For one, I've learned I love racing in the Fall and Winter. The Summer weather makes it tough to get my training started, but with the weather getting cooler by the week, my runs become not only faster and more comfortable, but more fun also.
I've also gained a love for trail running. While road running can bring you some scenery, a smooth surface, and is good for pacing, trail running is just exciting. Even when I run on a familiar trail, I get anxious to see what's around the bend, or wonder whose footfalls I hear coming toward me. You never know exactly how many miles you have left before you get back to your car, and you always see something you've never noticed before.
But most of all, I've learned that running is hard. When I was new to the sport, I used to hope for the day when running became easier. I would think that if only I could train up to 10 miles, a 5 mile run would feel easy. If only I could work down to a 9 minute mile, a 10 minute mile would feel easy.
To be honest, I was only part wrong on that, but I can say now that running never gets truly easy. Sure, cutting back your distance keeps you from having to push back your wall, and slowing down drops your heart rate a few BPM's. But the hardest part of running is the endurance. It's not just a physical endurance, it's a mental endurance.
You have to be able to meet every step with a certain expectancy that gets you excited for what might come next. You have to be able to tell yourself "I know I can make it to that next telephone pole," then when you've made it, say it again about the telephone pole after that. You have to be able to lace up your shoes on days when you would rather just stay on the couch watching Duck Dynasty. True, there's a part of running that gets easier after time, but year after year, run after run, I find myself thinking "why not just turn around now?" This is the hardest part of running, and it doesn't get easier.
Sometimes I can make my runs more fun. I take the dog out, or try a new route around an unfamiliar neighborhood. Sometimes I just play games in my head, thinking about the cars that pass me, and how the drivers must think I'm crazy for wearing shorts in cold weather. Sometimes I have to find outside motivation by thinking of a struggling friend, or remembering to start my Charity Miles app.
But a lot of my runs are spent in serene reflection, even prayer. I think through everything that's going on in my life, whether it's family sickness, my wife's stress over grad school, or all of the good I've been able to experience in my life. I let myself be pulled into a mindset of quiet and calm by the metronome created by the tapping of my feet, and I finally feel like I've pulled away from the chaos of the world back into the reality of my own life. This is where I hear my prayers answered, where a new perspective brings the struggles of life into better focus.

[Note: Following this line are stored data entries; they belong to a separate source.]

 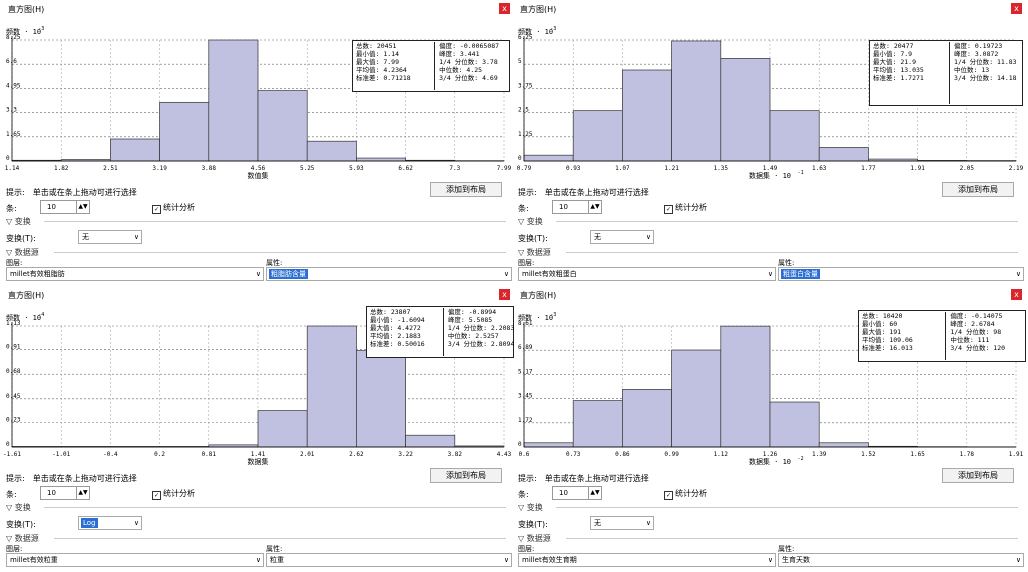 What do you see at coordinates (722, 454) in the screenshot?
I see `x-tick-label: 1.12` at bounding box center [722, 454].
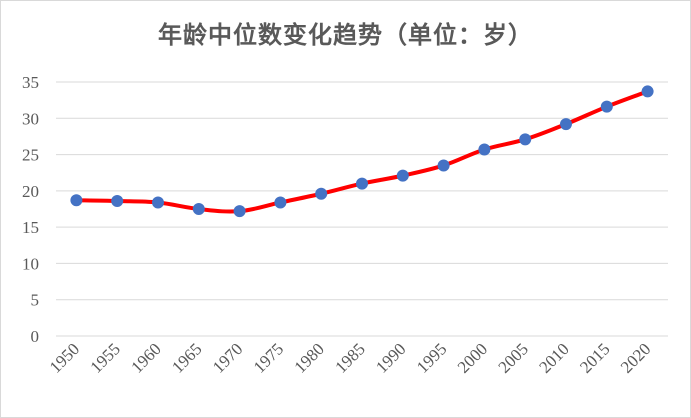 This screenshot has height=418, width=691. I want to click on y-tick-label: 15, so click(30, 228).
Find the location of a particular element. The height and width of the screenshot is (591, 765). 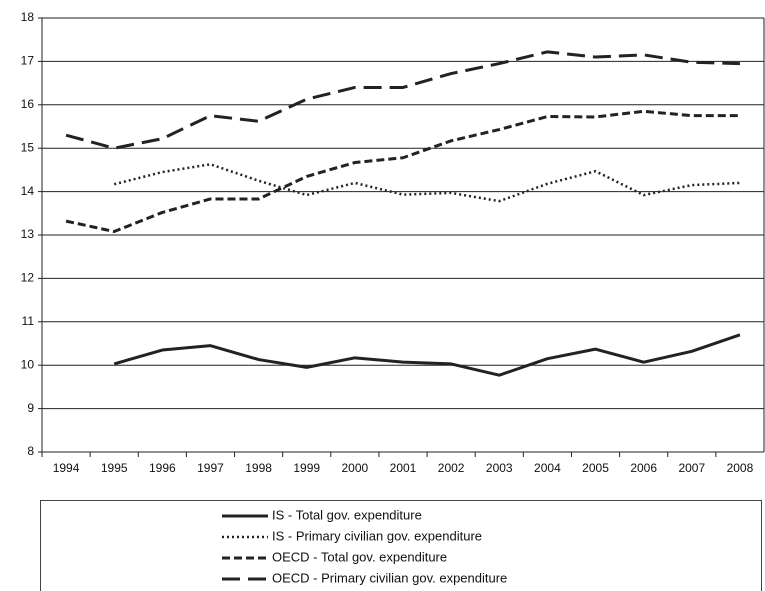

legend-label: OECD - Total gov. expenditure is located at coordinates (360, 556).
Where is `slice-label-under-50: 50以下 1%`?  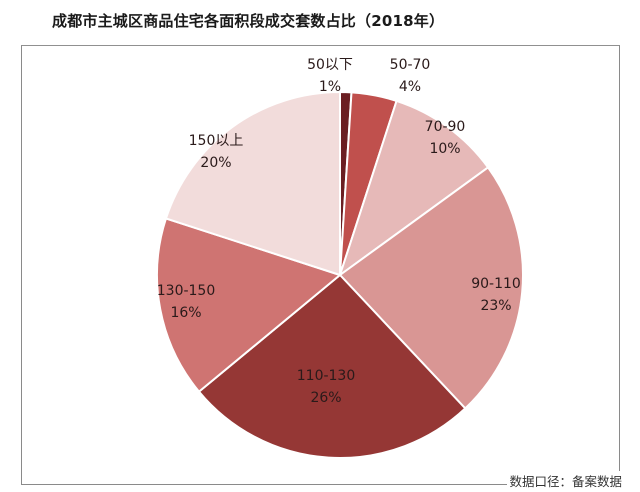 slice-label-under-50: 50以下 1% is located at coordinates (330, 76).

This is when I remember why I love being a runner.
Because it's not all about fitness for me, and it's sure not some quest for bragging rights. Running is my discipline. It's the physical manifestation of my ever-moving journey through life. It's the matching of all of my worldly flaws against the solitude of connection with my Creator. When I choose to run,
"... [I] throw off everything that hinders and the sin that so easily entangles. And [I] run with perseverance the race marked out for [me]." (Hebrews 12:1)
If I made that choice every time I considered it, I would be a much better man. But for now, I can only remember that the last step is in the past, and I can only move forward by focusing on the next step.